11. You have something better to do with your time.
12. You want to join the 75 percent of American adults who won’t vote for the next President of the United States.
13. You don’t think political parties represent ideologies. You think the parties are a collection of people who combine to attain power over others.
14. You don’t have an intelligent or logical reason to vote. You prefer to act in ways that make sense to you.
15. You know the incumbent almost always wins. You don’t think it’s in your best interest to add to the power of politicians.
16. You don’t believe in the Civic Religion. You don’t worship this way.
17. You didn’t register. You want to avoid jury duty.
18. You don’t believe what they told you in high school Civics. The system doesn’t work as they said it would. Since they were wrong about the system, they were almost certainly wrong about the good voting does.
19. You don’t want to give government any reason to get bigger, or to legitimize it. You think the 44 percent of the Gross National Product they now spend is enough.
20. You think nonvoting makes a bigger statement than voting.
Here’s the deal, boys and girls.
Let’s say we Throw the Bums Out, and put the Republicans back in power.
Do you really believe they’ll dismantle the damage done over the last two years? The last twelve? The last sixty? Damage they enthusiastically embraced?
Will they stop the war on drugs? The war on guns? The war on privacy?
Will they kill Obamacare? Not tweak it, not pull back, not ameliorate, not weaken the individual mandate, but just kill the whole damn filthy thing, cut it out root and branch, and salt the foul earth it grew from?

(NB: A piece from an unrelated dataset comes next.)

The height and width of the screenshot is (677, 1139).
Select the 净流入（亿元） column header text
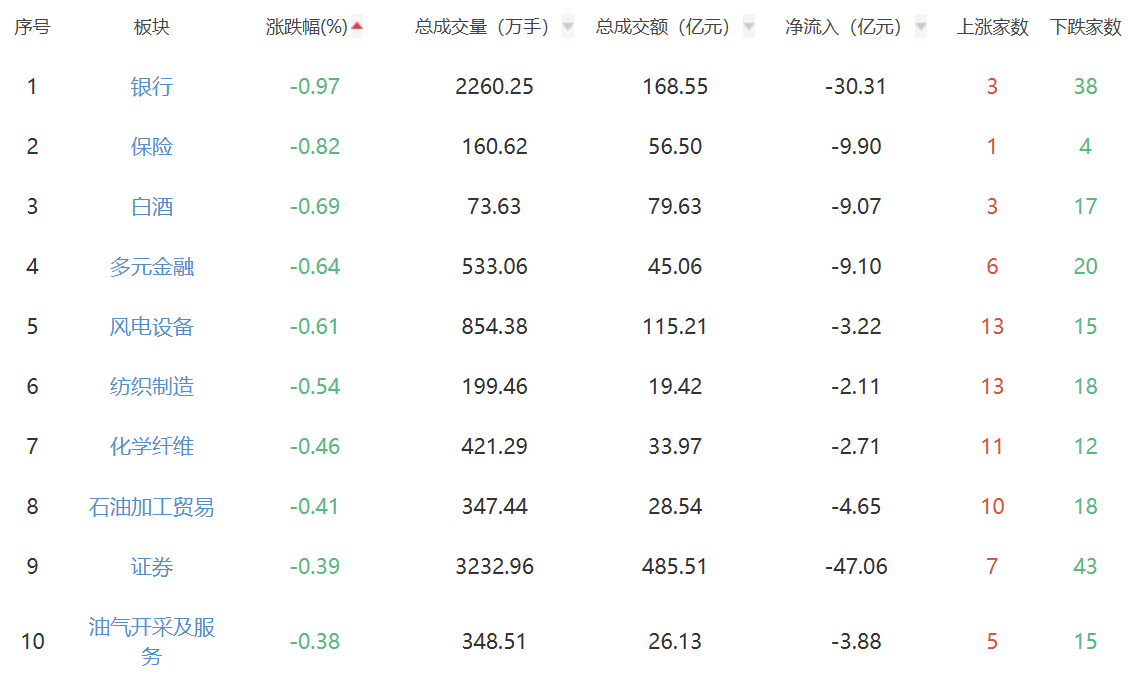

No, me neither. I don’t think they’ll do any one of those things, which is about the minimum that will satisfy me.
If I vote this year, it will be to deliver one last shock to the system. One last attempt to play by the rules, to remind Those Who Would Rule who’s really [supposed to be] in charge.
One last time to say, OK, I tried to warn you.
One last time to be part of what looks like one of the biggest upsets in electoral history.
And, frankly, if the worst happens, if the lame ducks openly revolt against the people, if Obama tries to have the vote thrown out on charges of fraud, or even if he just goes ahead and declares martial law, (none of which I seriously expect, not even from him) I want to be able to say, that’s my vote you tried to suppress, my voice you tried to silence.
But, dammit, I was saying similar things last election. I voted anyway, and ended up with Obama as my President.
Do I really want to play the game? I expect turnout will be huge this year. Whoever wins will be able to say, “I have the people behind me”, as he puts another rivet in our chains.
If our government were in its proper role, voting or not wouldn’t matter all that much, because it wouldn’t have that much power over our individual lives, and I could vote with a clear conscience.
Instead, it has enormous power, and if my vote actually had an effect, it would matter a very great deal.
I fear, though, that my vote has no power, that instead it gives my power away to those who would rule. Voting is now, in essence, your consent to be ruled.
But I really, really, really don’t want to accept the implications of that.
It’s what Billy Beck keeps saying: “All politics is now rehearsal for civil war.”
I don’t want to be in a civil war. I’m old, and weak, and poorly trained and poorly prepared.
I want to vote, and know that my elected servants are dealing with all the crap I don’t care about.
But I can’t do that, can I?
Who you vote for doesn’t matter a lick. Voting or not matters, more than it ever has in all our history, and I hate that.